Kedua adalah Kanadej Thamanoonragsa yang membuat Pertanian Kota Urbie. Kanadej bekerja di Alpha Capital, yang bergerak di bidang energy terbarukan. Ia mengidamkan Bangkok menjadi sebuah kota yang terkenal dengan pertanian di tengah kota. Ia membangun komunitas di tengah kota untuk menambah area-area hijau di tembok, atap, dan taman. Nantinya komunitas yang terlibat juga bosa menikmati hasil pertanian segar dan menambah pendapatan mereka. Para petani kota bisa berkomunikasi melalui dunia maya dan juga bertatap muka untuk menjual produk pertanian, sekaligus memperkaya pengetahuan soal kemampuan produksi, penjualan, dan pendapatan.
Ketiga adalah Jantima Pipitsoontom yang melakukan pemilahan sampah dan daur ulang biowaste. Lulusan biokimia dari Chulangkom University ini mengelola sampah dengan menjalin kerja sama dengan pemerintah, sekolah, komunitas masyarakat, dan bisnis pariwisata. Pemilahan sampah dipromosikan lewat bak-bak sampah, dimana turis juga diajak berpartisipasi, dengan ikut memilah sampah. Setelah itu, akan dibangun Learning Center of Biowaste Recycling dimana sampah yang telah dipilah akan dioleh dengan teknik biowaste.

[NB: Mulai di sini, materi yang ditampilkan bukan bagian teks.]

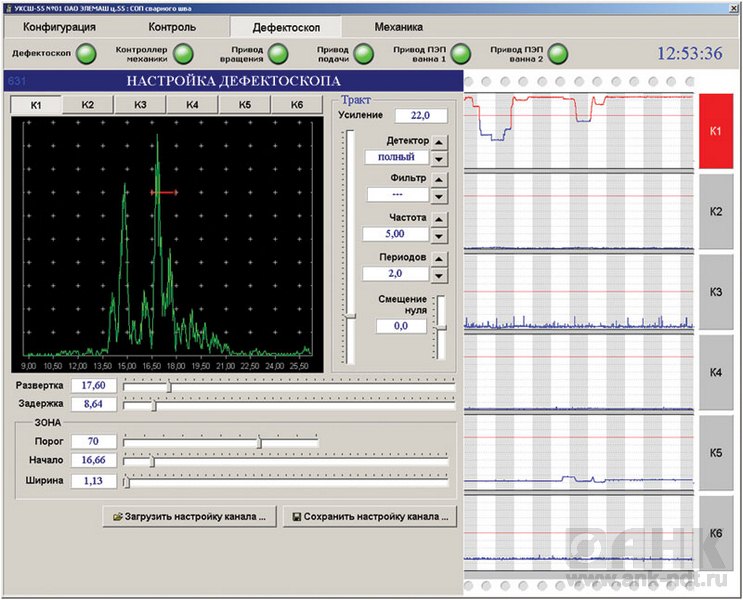This screenshot has height=600, width=743.
Task: Click the red K1 channel indicator
Action: coord(715,131)
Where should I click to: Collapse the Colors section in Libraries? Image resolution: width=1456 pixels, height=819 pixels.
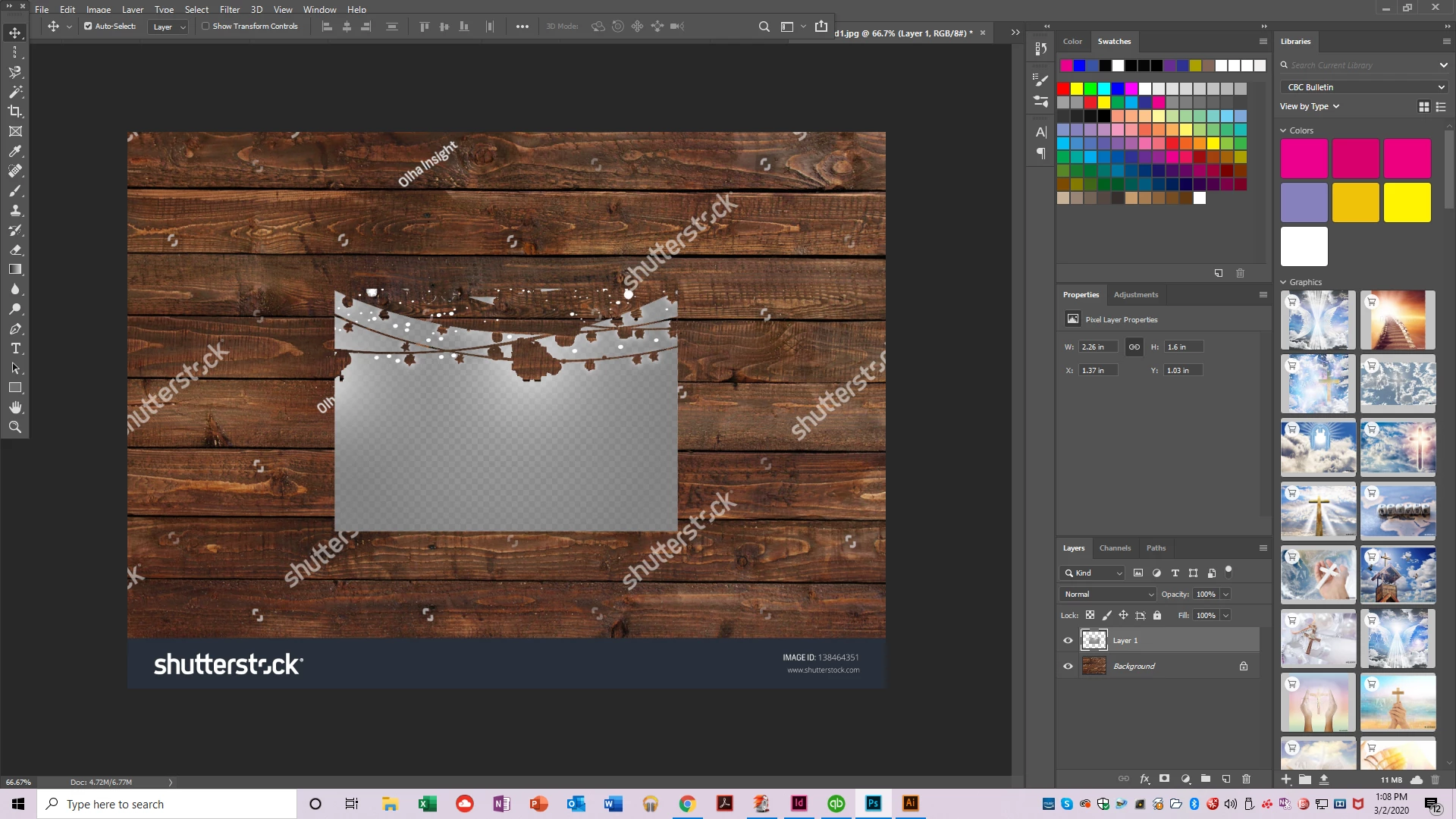tap(1284, 130)
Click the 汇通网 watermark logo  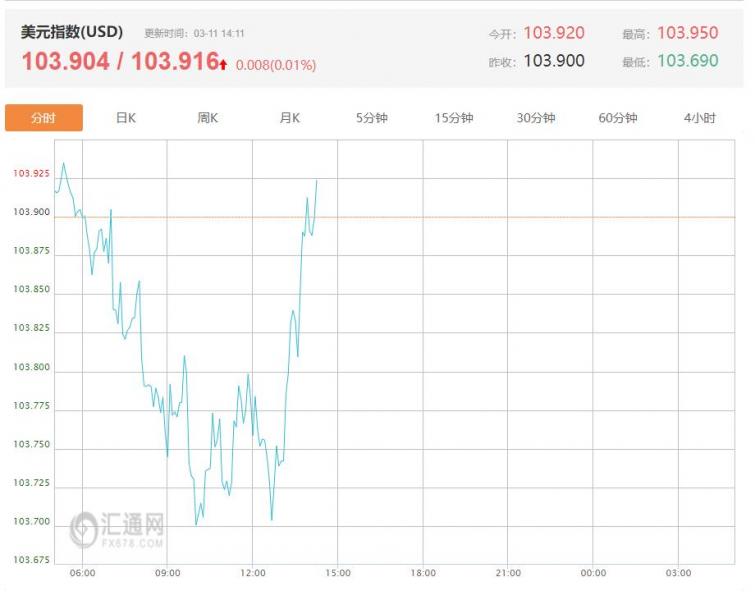pos(117,530)
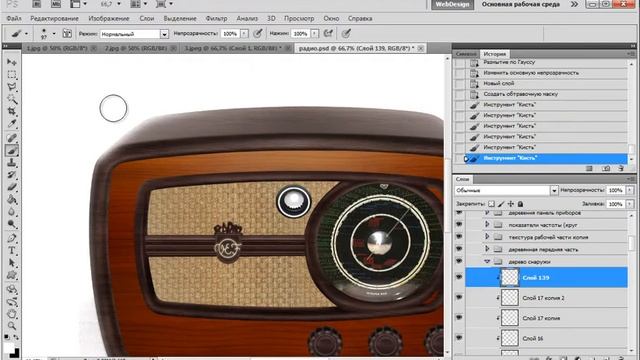Create new snapshot in History panel
Image resolution: width=640 pixels, height=360 pixels.
click(606, 168)
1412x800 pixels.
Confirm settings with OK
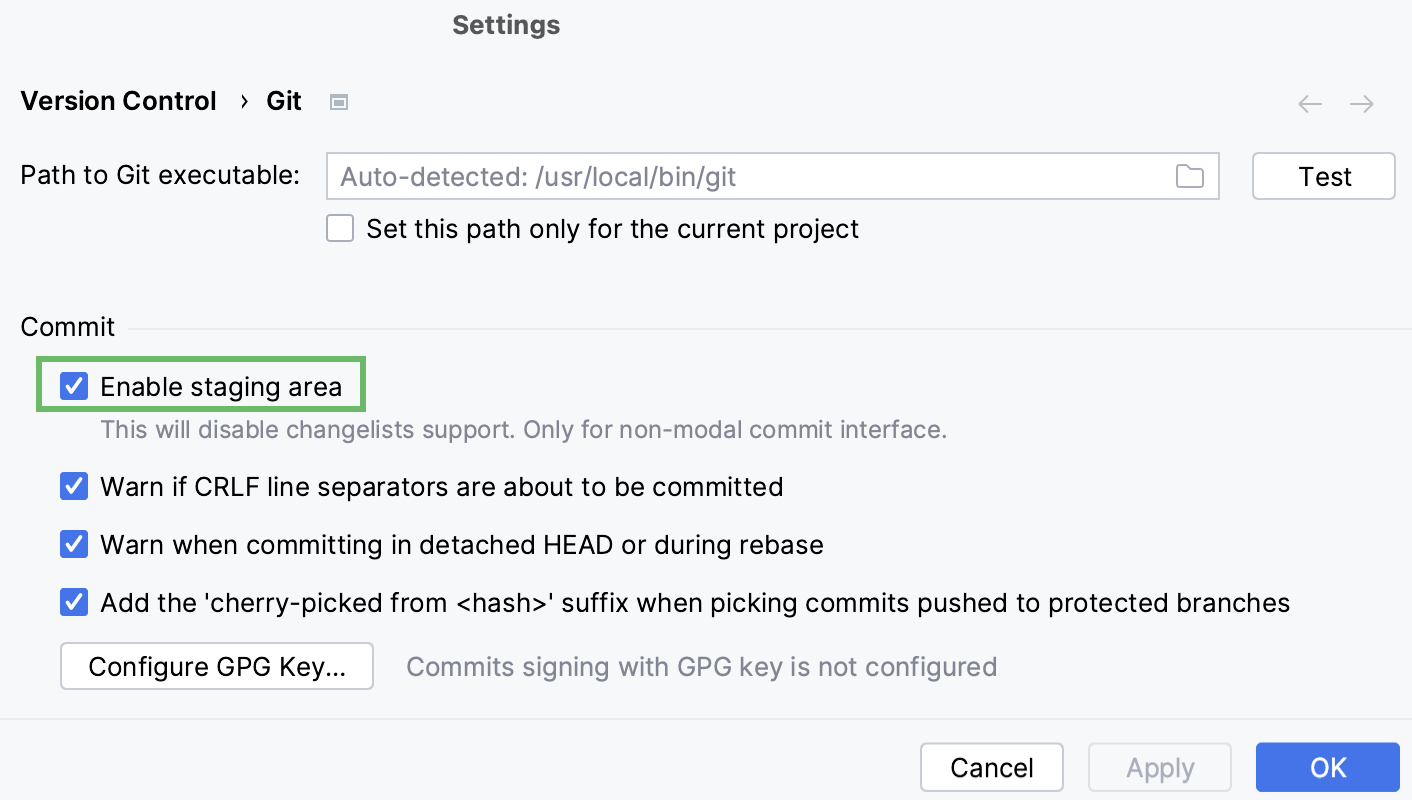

Keempat adalah Saengabha yang membuat Pemanas Kreatif untuk Papan Partikel. Sarjana Sosial dari Mahidol University ini bergabung dengan perusahaan Kokoboard yang membuat particle board dari sampah pertanian. Perusahaan ini sudah membuat 5 macam particle board dari aneka sampah atau produk turunan pertanian, seperti gabah, biji bunga matahari, sekam, dan sabut kelapa. Dengan teknologi yang tepat, lini produksi particle board bisa dipastikan memakai energy yang bersih, sehingga produk yang dihasilkan betul-betul ramah lingkungan. Caranya adalah dengan membuat biogas dari strawboard chips sebagai bahan bakar bagi proses produksi papan partikel. Jika penggunaan mesin bahan bakar dikurangi, maka bisa memperkecil nilai investasi serta mengurangi jejak karbon. Penggunaan papan partikel secara umum diharapkan bisa menahan laju deforestasi serta memperpanjang umur hutan bagi generasi selanjutnya.

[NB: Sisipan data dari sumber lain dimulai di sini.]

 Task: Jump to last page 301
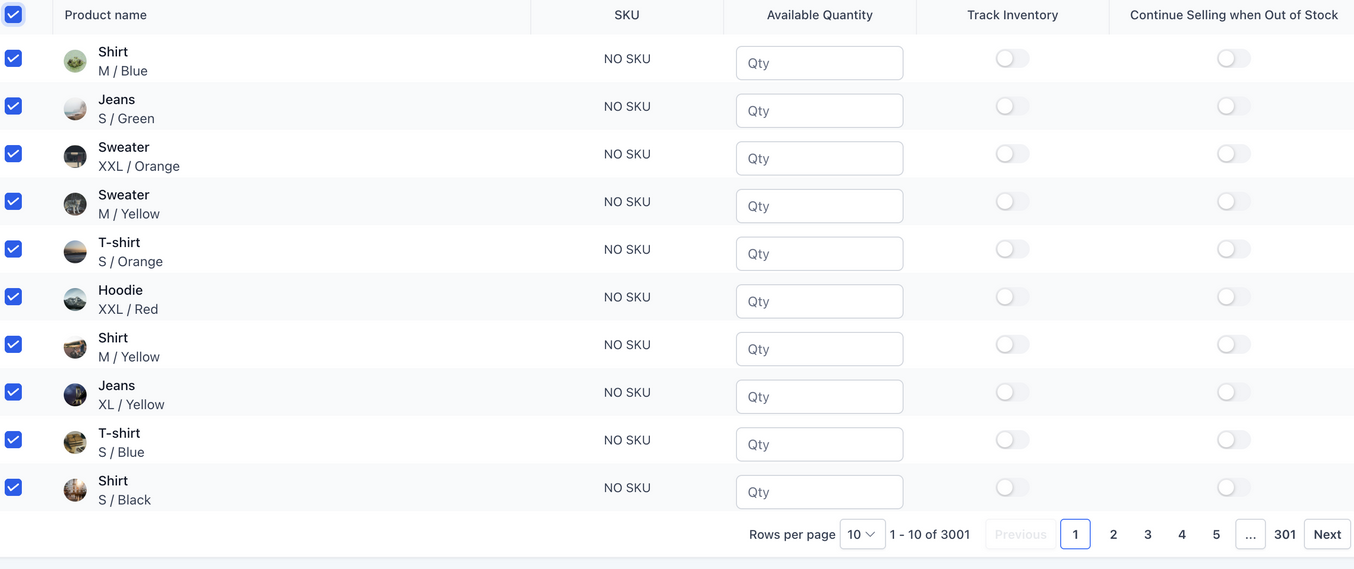1285,534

Kelima adalah Khwankhao Sinhanseni, pengusaha sosial yang membuat Pupuk Organik Keaw Suay Homm. Khwankhao adalah anggota proyek lingkungan di kota Chiang Mai. Proyek yang disebut Keaw Suay Homm ini mempromosikan konservasi alam lewat perusahaan social “Pupuk Keaw Suay Homm”. Polusi sampah organic menjadi salah satu persoalan lingkungan utama di kota Chiang Mai. Sebanyak 40 persen dari total sampah di Chiang Mai adalah sampah organic. Lewat proyek ini, sampah organic akan diubah menjadi pupuk organic. Sampah diambil petugas kota dari rumah-rumah warga, sementara perusahaan swasta dilibatkan untuk produksi pupuk. Sampah diolah menjadfi pupuk organic dengan menggunakan sistem penyaringan udara. Pupuk kemudian dijual dan hasilnya bisa digunakan untuk mendirikan pusat pendidikan di tengah kota.

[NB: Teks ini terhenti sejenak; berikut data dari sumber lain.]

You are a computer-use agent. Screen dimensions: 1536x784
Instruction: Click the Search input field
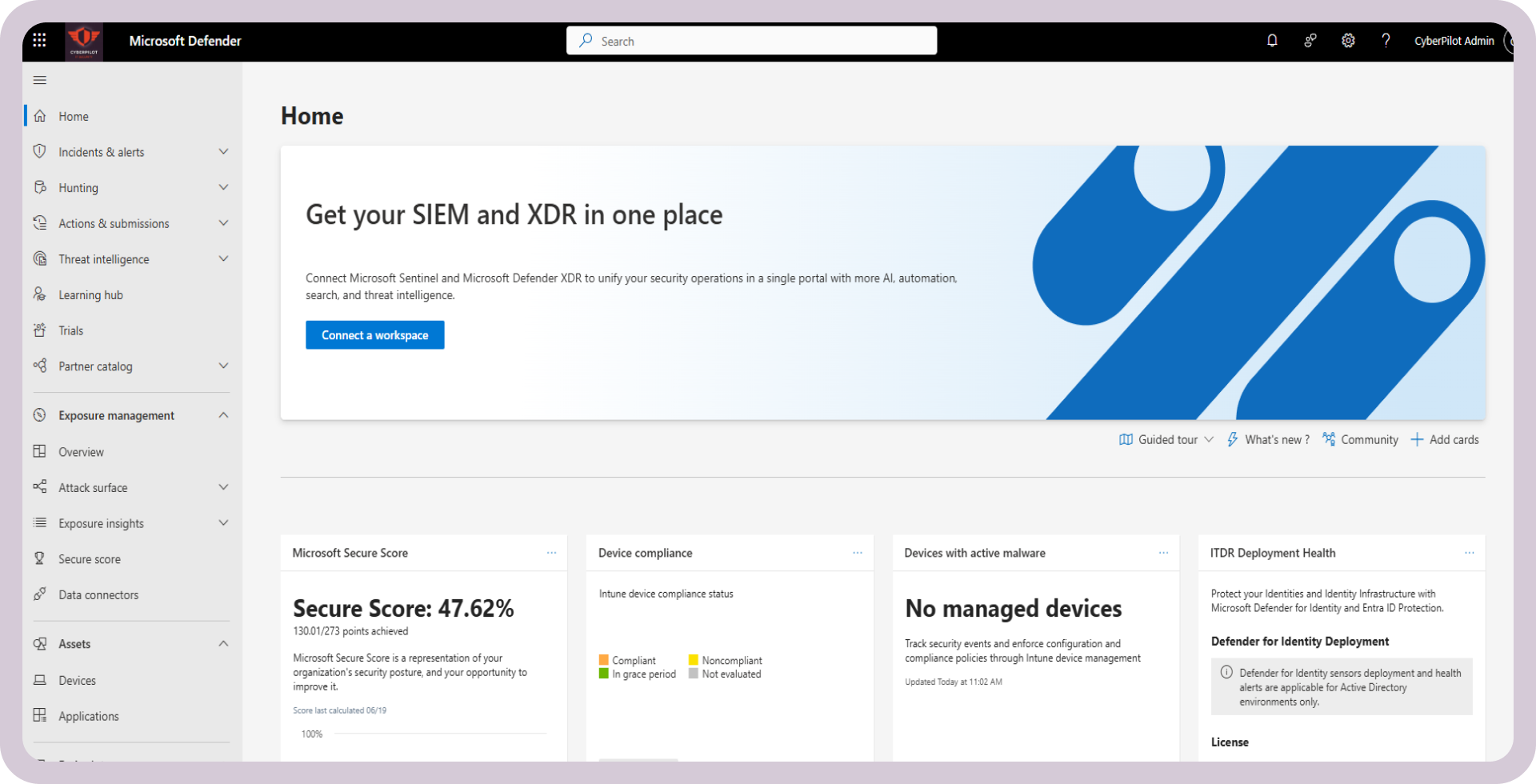[x=750, y=40]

Keenam adalah Sudarat Chomroong yang memancing oksigen dengan spesies antagonis trichoderma pada hutan bakau. Sudarat saat ini masih menjadi mahasiswa biologi di Rajamangala University of Technology Thanyaburi. Untuk mengurangi pemanasan global, langkah harus difokuskan pada penyebab utamanya, yakni banyaknya karbondioksida di atmosfer. Proyek yang dikembangkan Sudarat akan memancing hadirnya oksigen dengan menggunakan spesies antagonis spawn trichoderma di hutan bakau. Jamur ini bisa meningkatkan daya tahan dan kekebalan hutan bakau. Jamur akan diolah ke dalam bentuk pupuk tablet yang digunakan di hutan-hutan bakau. Dengan pupuk ini, pohon bakau bisa berkembang pesat dengan gaya hidup yang lebih panjang. Bakau diyakini dapat berperan besar dalam mengurangi kadar karbon dioksida di udara. Proyek percobaan akan dilakukan di Provinsi Samutsakorn.